§ EXERCISE:
Please output the entries below from the line that contains "Instruction: Open the hamburger menu icon" through the final line, reproduced exactly and alone.

----- DATA

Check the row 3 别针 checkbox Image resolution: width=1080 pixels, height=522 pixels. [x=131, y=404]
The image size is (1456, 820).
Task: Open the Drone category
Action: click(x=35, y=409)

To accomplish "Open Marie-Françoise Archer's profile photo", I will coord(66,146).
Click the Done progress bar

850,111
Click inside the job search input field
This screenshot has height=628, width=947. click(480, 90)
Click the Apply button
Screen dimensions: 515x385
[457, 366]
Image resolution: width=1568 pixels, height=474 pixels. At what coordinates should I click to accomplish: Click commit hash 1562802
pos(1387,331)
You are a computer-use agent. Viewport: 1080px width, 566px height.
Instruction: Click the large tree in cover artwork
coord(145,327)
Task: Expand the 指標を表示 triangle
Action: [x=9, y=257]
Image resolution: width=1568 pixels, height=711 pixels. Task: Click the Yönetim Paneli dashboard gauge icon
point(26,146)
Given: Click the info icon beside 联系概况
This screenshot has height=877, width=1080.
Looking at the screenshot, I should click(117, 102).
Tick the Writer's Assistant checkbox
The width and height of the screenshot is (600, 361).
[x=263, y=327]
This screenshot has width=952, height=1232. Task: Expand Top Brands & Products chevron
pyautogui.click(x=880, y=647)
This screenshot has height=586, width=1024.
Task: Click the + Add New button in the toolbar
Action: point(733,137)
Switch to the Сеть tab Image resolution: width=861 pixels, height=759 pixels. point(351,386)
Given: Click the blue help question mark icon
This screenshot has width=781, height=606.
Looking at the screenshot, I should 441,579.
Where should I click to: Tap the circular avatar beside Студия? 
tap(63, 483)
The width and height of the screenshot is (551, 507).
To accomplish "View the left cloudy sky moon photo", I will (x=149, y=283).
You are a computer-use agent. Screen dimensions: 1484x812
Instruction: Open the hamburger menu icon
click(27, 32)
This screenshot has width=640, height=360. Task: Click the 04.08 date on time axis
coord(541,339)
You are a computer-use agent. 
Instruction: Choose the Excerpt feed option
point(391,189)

----------

§ FINAL ANSWER:
Instruction: Open the hamburger menu icon
click(27, 32)
This screenshot has width=640, height=360. Task: Click the 04.08 date on time axis
coord(541,339)
You are a computer-use agent. 
Instruction: Choose the Excerpt feed option
point(391,189)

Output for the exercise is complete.